Elated staff return to work at Kudankulam
Work resumed at the Kudankulam nuclear power plant on Monday afternoon itself as soon as word came that the Tamil Nadu had withdrawn its objection to the project.india Updated: Mar 21, 2012 00:04 IST
Work resumed at the Kudankulam nuclear power plant on Monday afternoon itself as soon as word came that the Tamil Nadu had withdrawn its objection to the project.
There was no opposition as Indian and Russian nuclear scientists, contract workers and the administrative staff entered the unit premises, 650 km south of Chennai.
Atomic Energy Commission chairman Sukumar Banerjee said on Tuesday there was no damage to the plant though work came to a standstill following eight-month-long protests spearheaded by the People’s Movement Against Nuclear Energy (PMANE) over safety concerns.
“We are very happy that work has started again and there is full force today.

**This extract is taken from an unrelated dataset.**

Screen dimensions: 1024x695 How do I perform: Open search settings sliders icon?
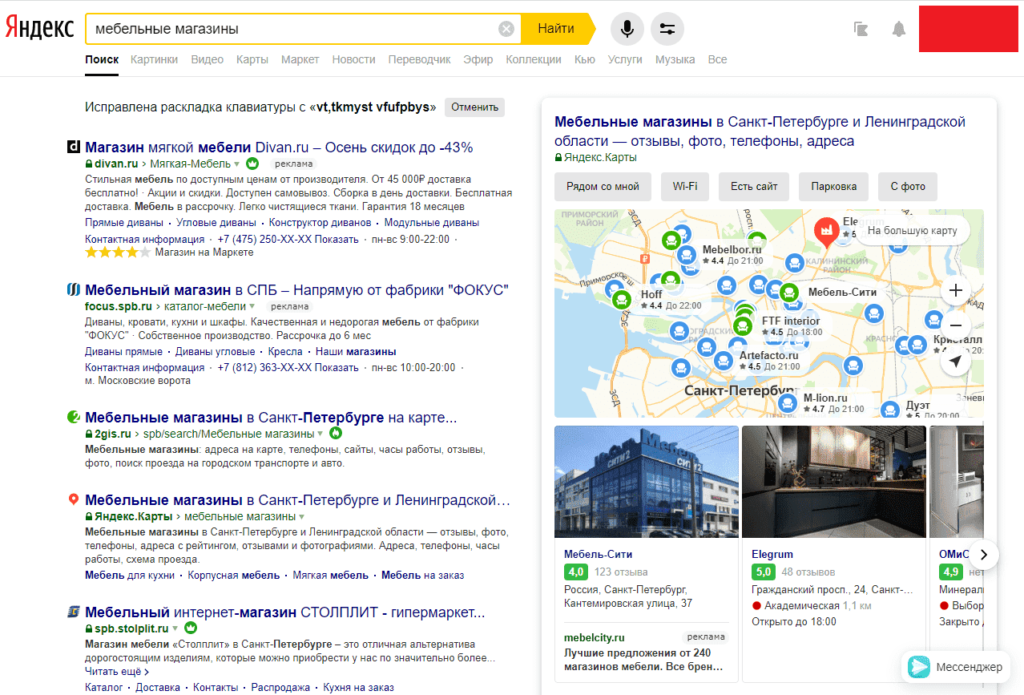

The plant is safe,” he said.
Russian engineer Marinev Alexander said, “It is a special day for us.”
The scientists said they would race against time to commission the first of the two 1,000 MW units “as soon as possible”.
On Tuesday, plant site director Kasinath Balaji, who appeared elated, thanked the state and the central governments for giving them the chance to build the nuclear reactor.

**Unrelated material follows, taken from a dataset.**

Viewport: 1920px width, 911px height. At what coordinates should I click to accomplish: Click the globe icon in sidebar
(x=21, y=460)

“For the past six months it was like being in jail and now we are feeling like free birds,” the senior scientist and head of the plant said.
“We will put in all efforts to make up for the lost time and try to commission the first unit as soon as possible.”

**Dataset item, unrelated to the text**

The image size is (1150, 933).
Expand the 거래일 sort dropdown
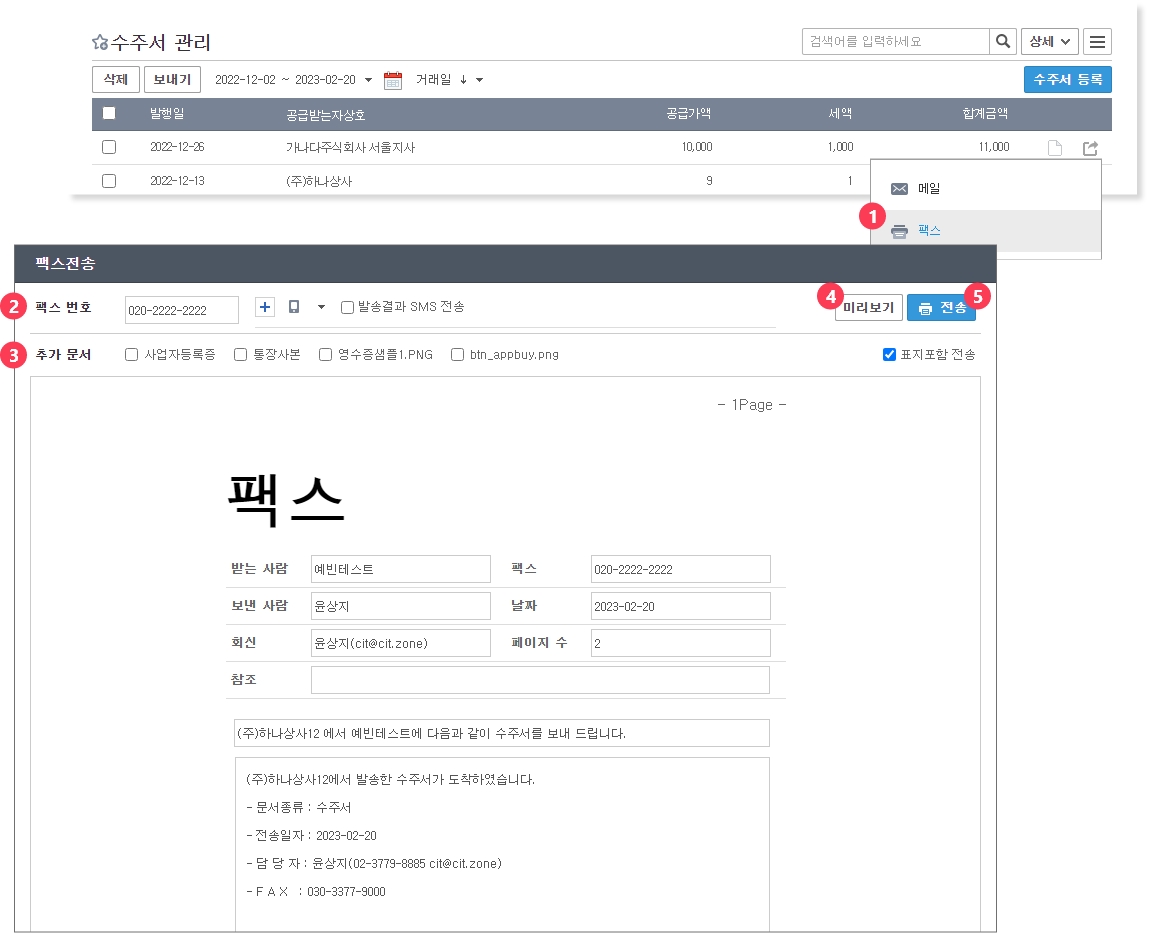[x=479, y=80]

On the other hand, on Tuesday villagers from areas surrounding the plant began marching towards Idinthakarai, the hamlet closest to the plant and the protest epicentre where Udayakumar is holding his indefinite hunger strike.
Describing as unfortunate the clearance given to the plant, Udaykumar said people living within 30 km of the nuclear plant had not been given training in disaster management or evacuation techniques.
“Without doing this they (plant authorities) cannot upload the nuclear fuel rods. If they do that they would be violating the rules of the Atomic Energy Regulation Board and other international stipulations.”